Observation data (J2000.0 epoch)
- Constellation: Andromeda
- Right ascension: 00^{h} 38^{m} 08.09^{s}
- Declination: +23° 03′ 28.55″
- Redshift: 0.096000
- Heliocentric radial velocity: 28,780 ± 600 km/s
- Distance: 1,391.6 ± 105.6 Mly (426.67 ± 32.38 Mpc)
- magnitude (J): 13.91

Characteristics
- Type: WLRG Sy2
- Size: ~390,600 ly (119.77 kpc) (estimated)

Other designations
- NVSS J003808+230327, 2MASX J00380809+2303286, B20035+22, IVS B0035+227, LEDA 1680673

= TXS 0035+227 =

Radio galaxy in the constellation Andromeda

TXS 0035+227 is a low-excitation radio galaxy located in the constellation of Andromeda. The redshift of the object is (z) 0.096 and it was first discovered as a flat spectrum radio source in July 1996 and thus identified with a galaxy counterpart, with a total optical polarization of 84%.

== Description ==
TXS 0035+227 is classified as a weak emission-line radio galaxy with weak emission lines in its optical spectrum. It is also categorized as a compact symmetrical object (CSO) with a linear size that is estimated to be 21.8 parsecs and a kinematic age of 567 years. The source is described as point-like on kiloparsec scales, with a central component based on radio imaging made with the Very Long Baseline Array (VLBA). The radio jet size is estimated to be only 0.015 kiloparsecs in length. The radio luminosity at 5 GHz is found to be 24.72 W Hz^{−1}.

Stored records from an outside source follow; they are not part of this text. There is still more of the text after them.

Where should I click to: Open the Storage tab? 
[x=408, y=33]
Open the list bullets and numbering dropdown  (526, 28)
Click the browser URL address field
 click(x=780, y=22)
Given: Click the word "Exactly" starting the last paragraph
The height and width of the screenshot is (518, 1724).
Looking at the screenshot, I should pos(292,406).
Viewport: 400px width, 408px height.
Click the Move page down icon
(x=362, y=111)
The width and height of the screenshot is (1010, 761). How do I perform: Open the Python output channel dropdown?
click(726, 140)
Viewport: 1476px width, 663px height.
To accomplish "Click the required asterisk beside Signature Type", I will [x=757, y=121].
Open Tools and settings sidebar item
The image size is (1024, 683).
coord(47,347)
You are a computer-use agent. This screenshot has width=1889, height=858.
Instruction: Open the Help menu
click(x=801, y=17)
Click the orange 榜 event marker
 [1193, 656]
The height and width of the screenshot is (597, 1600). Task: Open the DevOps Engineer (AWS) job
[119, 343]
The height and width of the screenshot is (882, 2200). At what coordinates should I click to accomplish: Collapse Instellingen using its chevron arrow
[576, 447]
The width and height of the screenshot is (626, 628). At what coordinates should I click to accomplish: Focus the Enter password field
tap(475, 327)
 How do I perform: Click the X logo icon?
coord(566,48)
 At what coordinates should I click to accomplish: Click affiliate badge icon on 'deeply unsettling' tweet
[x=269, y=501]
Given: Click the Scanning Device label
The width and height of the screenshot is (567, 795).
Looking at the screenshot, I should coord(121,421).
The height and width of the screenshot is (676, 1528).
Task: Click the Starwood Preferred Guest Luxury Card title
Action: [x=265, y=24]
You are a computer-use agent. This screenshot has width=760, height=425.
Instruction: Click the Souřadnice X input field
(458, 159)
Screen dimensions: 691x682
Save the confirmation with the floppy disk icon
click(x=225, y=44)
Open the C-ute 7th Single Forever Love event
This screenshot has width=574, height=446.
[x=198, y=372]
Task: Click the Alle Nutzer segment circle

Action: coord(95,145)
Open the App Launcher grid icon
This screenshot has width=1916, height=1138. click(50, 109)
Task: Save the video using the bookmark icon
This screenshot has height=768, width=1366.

The supermassive black hole in the center of TXS 0035+227 is estimated to be 8.4 with the total bolometric disk luminosity of 5.98 × 10^{44} erg s^{−1}. A luminosity spectral density at 1.4 GHz frequencies has been calculated to be 12.89 × 10^{24} W Hz^{−1}. The radio core flux density is 18 mJy and has a monochromatic luminosity of 1.6E+40 erg s^{−1}. The radio spectra index appears to be steep between the frequencies of 8 and 43 GHz, with the galaxy's nuclear region described to be of a type 2 Seyfert galaxy based on a line profile fitting analysis. The lines show a full width at half maximum (FWHM) of 1,078 kilometers per seconds.